Middle ear impedance studies offer a large number of practical diagnostic applications, such as providing accurate information on the functional integrity of the tympanic-ossicular system. Thus, it allows for the differential diagnosis amongst the mixed, conductive and purely sensorineural hearing losses and it also allows the quantitative and objective study of Eustachian Tube functioning. A number of other clinical applications for this method avows its use as of paramount importance in the assessment of patients with otologic disorders (1-3).

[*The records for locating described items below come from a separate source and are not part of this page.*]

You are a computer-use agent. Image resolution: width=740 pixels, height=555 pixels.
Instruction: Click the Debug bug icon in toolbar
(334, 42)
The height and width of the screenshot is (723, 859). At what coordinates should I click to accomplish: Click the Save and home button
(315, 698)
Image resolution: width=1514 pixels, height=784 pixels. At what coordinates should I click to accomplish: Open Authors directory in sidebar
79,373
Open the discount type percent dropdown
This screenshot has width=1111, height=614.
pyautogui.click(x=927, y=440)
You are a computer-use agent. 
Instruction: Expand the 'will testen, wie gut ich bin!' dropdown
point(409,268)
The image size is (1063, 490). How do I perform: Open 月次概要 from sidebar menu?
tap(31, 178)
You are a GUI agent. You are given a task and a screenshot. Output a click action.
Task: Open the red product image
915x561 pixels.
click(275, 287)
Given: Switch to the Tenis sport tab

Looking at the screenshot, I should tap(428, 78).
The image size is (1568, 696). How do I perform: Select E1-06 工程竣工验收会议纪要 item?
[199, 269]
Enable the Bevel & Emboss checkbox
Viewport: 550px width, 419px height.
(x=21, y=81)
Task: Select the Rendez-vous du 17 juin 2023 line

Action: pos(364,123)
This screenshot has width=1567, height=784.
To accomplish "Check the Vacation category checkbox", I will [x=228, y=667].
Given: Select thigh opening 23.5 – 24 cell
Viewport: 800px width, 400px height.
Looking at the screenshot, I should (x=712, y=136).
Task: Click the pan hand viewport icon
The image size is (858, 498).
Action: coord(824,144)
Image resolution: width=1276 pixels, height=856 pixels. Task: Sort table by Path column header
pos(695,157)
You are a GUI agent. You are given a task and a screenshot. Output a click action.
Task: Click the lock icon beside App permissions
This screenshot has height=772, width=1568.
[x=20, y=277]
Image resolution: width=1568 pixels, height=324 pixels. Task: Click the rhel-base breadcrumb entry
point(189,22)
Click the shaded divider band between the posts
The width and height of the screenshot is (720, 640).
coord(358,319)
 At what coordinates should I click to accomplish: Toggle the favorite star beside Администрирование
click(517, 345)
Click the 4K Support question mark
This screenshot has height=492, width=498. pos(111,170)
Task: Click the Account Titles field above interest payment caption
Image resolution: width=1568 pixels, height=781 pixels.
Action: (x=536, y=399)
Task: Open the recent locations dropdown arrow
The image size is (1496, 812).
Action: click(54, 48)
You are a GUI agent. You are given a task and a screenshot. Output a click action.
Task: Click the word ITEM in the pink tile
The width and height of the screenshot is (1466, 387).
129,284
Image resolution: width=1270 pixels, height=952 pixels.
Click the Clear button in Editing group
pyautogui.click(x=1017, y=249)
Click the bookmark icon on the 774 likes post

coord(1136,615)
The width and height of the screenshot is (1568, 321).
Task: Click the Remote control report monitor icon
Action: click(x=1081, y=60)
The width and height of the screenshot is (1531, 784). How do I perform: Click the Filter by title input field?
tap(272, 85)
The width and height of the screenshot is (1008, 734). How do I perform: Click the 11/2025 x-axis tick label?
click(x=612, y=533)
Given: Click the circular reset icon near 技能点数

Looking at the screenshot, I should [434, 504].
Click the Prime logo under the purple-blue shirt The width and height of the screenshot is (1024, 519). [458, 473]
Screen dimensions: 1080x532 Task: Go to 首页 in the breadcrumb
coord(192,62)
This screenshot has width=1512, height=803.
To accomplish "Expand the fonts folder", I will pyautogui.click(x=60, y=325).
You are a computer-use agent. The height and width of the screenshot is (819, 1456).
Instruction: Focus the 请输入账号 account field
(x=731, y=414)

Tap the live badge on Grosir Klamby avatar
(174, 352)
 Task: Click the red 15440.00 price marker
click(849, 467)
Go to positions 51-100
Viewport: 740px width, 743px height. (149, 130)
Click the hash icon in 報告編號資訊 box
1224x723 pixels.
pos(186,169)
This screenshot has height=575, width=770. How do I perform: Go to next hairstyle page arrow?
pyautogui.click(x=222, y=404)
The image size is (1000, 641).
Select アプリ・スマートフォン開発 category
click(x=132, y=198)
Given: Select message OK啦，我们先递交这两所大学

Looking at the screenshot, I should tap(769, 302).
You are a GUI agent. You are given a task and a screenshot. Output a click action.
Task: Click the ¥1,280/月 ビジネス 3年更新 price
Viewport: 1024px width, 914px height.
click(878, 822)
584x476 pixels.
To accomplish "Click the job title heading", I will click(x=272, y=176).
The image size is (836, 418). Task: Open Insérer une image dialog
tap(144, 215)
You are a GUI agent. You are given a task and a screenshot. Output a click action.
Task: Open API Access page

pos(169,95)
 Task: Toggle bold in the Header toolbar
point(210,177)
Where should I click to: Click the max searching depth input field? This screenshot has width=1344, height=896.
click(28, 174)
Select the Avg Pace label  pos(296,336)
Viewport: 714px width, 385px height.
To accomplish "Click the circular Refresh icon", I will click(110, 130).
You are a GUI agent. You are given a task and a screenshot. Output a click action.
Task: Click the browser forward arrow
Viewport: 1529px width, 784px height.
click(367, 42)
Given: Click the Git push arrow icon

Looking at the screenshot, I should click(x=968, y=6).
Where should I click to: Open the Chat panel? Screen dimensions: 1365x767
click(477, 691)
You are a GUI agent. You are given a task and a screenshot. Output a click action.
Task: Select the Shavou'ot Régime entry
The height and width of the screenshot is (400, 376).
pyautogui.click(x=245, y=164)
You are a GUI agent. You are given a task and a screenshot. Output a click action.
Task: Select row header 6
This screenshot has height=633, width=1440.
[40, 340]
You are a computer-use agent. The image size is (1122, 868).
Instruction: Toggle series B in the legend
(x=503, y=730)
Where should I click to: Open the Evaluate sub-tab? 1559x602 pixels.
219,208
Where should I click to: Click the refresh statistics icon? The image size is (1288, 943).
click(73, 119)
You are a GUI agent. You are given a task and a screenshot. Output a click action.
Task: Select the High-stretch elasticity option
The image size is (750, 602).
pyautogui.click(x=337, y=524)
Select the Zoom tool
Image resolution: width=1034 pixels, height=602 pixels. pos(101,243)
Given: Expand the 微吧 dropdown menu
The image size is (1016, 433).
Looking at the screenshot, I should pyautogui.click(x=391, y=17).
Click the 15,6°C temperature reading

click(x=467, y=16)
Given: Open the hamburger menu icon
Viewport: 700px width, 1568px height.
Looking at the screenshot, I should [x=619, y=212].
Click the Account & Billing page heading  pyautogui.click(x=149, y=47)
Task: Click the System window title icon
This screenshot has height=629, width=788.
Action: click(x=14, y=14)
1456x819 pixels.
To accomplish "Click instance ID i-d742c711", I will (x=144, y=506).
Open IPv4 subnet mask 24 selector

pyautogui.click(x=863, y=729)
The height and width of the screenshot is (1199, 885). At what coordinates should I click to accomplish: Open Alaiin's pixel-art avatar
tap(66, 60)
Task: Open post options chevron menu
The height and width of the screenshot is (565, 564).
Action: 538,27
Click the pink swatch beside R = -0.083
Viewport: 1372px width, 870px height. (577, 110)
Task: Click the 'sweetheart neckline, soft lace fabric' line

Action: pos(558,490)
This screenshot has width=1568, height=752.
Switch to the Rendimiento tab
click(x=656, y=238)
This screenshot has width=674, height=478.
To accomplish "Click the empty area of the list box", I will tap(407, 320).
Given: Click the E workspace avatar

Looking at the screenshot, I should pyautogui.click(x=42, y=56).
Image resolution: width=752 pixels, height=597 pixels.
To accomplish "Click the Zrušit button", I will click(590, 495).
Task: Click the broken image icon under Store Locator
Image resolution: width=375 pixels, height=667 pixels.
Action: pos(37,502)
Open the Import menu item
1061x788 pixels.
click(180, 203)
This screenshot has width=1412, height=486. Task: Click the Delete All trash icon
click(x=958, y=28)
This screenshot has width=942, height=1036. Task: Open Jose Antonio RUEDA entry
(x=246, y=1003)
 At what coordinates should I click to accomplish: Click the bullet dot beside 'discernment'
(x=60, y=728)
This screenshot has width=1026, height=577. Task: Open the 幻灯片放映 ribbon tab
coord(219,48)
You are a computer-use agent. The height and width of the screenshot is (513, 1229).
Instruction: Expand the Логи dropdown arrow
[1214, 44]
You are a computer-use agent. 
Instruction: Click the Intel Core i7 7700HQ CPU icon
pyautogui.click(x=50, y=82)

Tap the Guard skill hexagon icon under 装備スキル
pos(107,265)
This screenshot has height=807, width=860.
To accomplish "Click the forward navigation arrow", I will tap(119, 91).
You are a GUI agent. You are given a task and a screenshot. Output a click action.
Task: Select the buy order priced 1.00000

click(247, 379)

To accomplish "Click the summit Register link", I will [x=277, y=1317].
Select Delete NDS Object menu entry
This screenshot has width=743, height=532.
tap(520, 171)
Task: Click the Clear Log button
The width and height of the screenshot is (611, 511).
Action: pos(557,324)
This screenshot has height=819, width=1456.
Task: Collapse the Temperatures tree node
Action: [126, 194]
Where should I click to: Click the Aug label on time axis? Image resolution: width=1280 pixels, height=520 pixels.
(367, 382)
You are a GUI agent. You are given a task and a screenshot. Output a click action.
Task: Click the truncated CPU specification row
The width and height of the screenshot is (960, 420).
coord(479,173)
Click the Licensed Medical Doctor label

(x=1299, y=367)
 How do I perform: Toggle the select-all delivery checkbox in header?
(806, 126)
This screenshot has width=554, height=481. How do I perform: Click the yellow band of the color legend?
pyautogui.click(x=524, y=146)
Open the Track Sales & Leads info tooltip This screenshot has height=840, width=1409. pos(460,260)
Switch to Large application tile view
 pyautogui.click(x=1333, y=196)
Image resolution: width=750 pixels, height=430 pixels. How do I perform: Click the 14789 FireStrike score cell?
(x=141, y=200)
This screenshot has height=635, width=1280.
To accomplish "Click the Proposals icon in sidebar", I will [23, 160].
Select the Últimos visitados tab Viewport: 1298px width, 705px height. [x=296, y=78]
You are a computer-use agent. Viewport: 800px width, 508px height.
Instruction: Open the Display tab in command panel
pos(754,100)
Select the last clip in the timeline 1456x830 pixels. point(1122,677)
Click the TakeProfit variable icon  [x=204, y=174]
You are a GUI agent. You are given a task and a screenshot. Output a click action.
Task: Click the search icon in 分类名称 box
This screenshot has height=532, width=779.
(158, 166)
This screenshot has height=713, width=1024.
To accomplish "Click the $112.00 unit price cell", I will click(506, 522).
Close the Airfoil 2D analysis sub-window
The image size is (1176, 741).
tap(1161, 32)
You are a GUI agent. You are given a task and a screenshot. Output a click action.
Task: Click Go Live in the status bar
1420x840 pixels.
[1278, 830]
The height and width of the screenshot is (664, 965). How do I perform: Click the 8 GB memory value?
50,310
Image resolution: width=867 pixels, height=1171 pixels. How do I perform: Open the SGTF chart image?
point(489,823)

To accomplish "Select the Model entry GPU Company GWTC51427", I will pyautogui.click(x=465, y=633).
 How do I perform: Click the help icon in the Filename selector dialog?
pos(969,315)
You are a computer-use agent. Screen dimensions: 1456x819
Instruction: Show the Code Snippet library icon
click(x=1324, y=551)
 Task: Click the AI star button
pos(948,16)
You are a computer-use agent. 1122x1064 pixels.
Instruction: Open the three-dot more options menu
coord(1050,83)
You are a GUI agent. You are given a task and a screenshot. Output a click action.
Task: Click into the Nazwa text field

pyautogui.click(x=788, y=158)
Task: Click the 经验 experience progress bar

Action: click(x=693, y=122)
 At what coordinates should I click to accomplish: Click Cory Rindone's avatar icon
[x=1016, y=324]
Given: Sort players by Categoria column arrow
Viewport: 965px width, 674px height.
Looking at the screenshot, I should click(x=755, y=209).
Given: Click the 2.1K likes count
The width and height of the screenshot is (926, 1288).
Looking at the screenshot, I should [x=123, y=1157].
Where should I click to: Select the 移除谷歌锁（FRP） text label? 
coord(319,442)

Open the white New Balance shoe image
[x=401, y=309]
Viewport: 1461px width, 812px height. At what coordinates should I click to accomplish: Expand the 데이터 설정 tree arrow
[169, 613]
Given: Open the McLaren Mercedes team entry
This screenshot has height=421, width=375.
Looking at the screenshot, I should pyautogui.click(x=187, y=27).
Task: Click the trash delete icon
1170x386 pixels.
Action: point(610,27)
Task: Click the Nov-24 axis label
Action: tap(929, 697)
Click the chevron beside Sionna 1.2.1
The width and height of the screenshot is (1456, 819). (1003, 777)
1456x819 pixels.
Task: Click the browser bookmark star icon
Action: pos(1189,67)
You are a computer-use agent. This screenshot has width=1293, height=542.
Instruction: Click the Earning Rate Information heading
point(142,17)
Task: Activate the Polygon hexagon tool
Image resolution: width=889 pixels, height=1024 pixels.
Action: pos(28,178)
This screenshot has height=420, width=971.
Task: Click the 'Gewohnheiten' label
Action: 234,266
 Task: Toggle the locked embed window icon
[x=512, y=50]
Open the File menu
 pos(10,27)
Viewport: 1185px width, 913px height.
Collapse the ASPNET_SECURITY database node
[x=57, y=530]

Since this is a non-invasive, safe, fast and of simple application procedure, the acoustic impedance has been chosen by many segments of audiology as one of the most efficient methods used to identify carriers of hearing disorders and also for screening purposes, because it is acceptable, valid, reliable and of reasonable cost. Such procedure measures two important aspects: the very mobility of the tympanic-ossicular system when it undergoes pressure variation (tympanometry) and the assessment of tympanic muscle contraction when stimulated by high intensity sounds (acoustic reflexes) (4, 5). Combining the results of these tests we have a more thorough clinical picture of the patient (5).
The acoustic reflex represents the contraction of the tensor tympani and stapedius muscles in order to protect the inner ear; intensity control due to a high intensity sound stimulus; labyrinth pressure regulation and frequency selection (6-8). Stapedial acoustic reflex study is a highly valued basic component of audiologic assessment because it adds to the information given by tympanometry (9-14).

It is expected that all normal hearing patients have the reflex. Any middle ear disease prevents the acquisition of the acoustic reflex, such as a hearing loss that may limit the triggering of these reflexes (10).

The most important parameter related to the acoustic reflex is the acoustic reflex threshold (ART), which may be defined as the lowest stimulus intensity that triggers the contraction of the stapedial muscle, in other words, capable of causing the minimally measurable alteration in middle ear compliance (6, 12).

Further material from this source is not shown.